Researchers have demonstrated a nanoscale generator that produces continuous direct current electricity by harvesting mechanical energy from environmental sources. The device could produce current from ultrasonic waves, mechanical vibration or blood flow.

Based on arrays of vertically aligned zinc oxide nanowires that move inside a novel ‘zigzag’ plate electrode, the nanogenerators could provide a new way to power nanoscale devices without batteries or other external power sources.

‘This is a major step toward a portable, adaptable and cost-effective technology for powering nanoscale devices,’ said Zhong Lin Wang, a professor of materials science at the Georgia Institute of Technology. ‘There has been a lot of interest in making nanodevices, but we have tended not to think about how to power them. Our nanogenerator allows us to harvest or recycle energy from many sources to power these devices.’

The nanogenerators take advantage of the unique coupled piezoelectric and semi conducting properties of zinc oxide nanostructures, which produce small electrical charges when they are flexed.

Fabrication begins with growing an array of vertically aligned nanowires approximately a half-micron apart on gallium arsenide, sapphire or a flexible polymer substrate. A layer of zinc oxide is grown on top of substrate to collect the current. The researchers also fabricate silicon ‘zigzag’ electrodes, which contain thousands of scale-scale tips made conductive by a platinum coating.

The electrode is then lowered on top of the nanowire array, leaving just enough space so that a significant number of the nanowires are free to flex within the gaps created by the tips. Moved by mechanical energy such as waves or vibration, the nanowires periodically contact the tips, transferring their electrical charges. By capturing the tiny amounts of current produced by hundreds of nanowires kept in motion, the generators produce a direct current output in the nano-Ampere range.

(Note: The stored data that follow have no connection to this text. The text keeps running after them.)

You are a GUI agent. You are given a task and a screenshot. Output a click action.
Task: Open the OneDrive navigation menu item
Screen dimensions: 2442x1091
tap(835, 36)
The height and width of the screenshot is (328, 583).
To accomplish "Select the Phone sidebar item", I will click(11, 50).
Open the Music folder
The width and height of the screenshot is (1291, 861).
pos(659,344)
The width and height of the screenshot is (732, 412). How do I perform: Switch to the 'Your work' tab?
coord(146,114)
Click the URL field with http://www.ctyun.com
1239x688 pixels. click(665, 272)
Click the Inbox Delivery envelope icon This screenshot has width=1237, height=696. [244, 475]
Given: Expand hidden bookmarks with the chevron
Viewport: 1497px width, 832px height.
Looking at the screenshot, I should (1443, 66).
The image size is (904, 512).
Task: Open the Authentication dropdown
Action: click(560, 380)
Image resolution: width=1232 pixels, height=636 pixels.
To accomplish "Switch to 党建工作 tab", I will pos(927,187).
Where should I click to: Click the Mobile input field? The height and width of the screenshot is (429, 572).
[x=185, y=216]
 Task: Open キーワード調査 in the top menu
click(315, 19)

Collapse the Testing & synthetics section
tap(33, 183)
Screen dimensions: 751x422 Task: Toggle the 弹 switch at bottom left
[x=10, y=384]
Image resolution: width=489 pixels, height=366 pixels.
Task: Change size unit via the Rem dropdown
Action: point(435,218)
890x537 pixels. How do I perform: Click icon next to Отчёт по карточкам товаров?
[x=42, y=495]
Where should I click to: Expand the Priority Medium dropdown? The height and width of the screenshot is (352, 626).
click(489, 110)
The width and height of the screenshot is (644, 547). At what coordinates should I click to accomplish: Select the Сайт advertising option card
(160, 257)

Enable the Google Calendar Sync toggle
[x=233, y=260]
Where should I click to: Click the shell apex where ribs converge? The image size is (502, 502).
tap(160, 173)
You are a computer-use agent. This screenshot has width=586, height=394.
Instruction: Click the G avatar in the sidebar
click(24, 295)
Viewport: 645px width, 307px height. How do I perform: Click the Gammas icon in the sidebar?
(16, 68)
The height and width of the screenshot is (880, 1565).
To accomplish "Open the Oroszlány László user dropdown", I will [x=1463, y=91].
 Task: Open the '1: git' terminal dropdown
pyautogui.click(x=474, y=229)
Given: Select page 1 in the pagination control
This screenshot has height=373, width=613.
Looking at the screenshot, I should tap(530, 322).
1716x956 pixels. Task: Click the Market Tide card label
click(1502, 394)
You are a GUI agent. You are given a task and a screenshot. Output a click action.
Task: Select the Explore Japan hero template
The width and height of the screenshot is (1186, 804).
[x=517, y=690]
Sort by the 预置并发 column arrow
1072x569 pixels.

The researchers expect their nanogenerator could produce as much as 4 watts per cubic centimetre, based on a calculation for a single nanowire. That would be enough to power a broad range of scale-scale defence, environmental and biomedical applications, including biosensors implanted in the body, environmental monitors and nanoscale robots.

Providing power for scale-scale devices has long been a challenge. Batteries and other traditional sources are too large, and tend to negate the size advantages of nanodevices. And since batteries contain toxic materials such as lithium and cadmium, they cannot be implanted into the body as part of biomedical applications.

Because zinc oxide is non-toxic and compatible with the body, the new nanogenerators could be integrated into implantable biomedical devices to wirelessly measure blood flow and blood pressure within the body. And they could also find more ordinary applications.

‘If you had a device like this in your shoes when you walked, you would be able to generate your own small current to power small electronics,’ Wang said. ‘Anything that makes the nanowires move within the generator can be used for generating power. Very little force is required to move them.’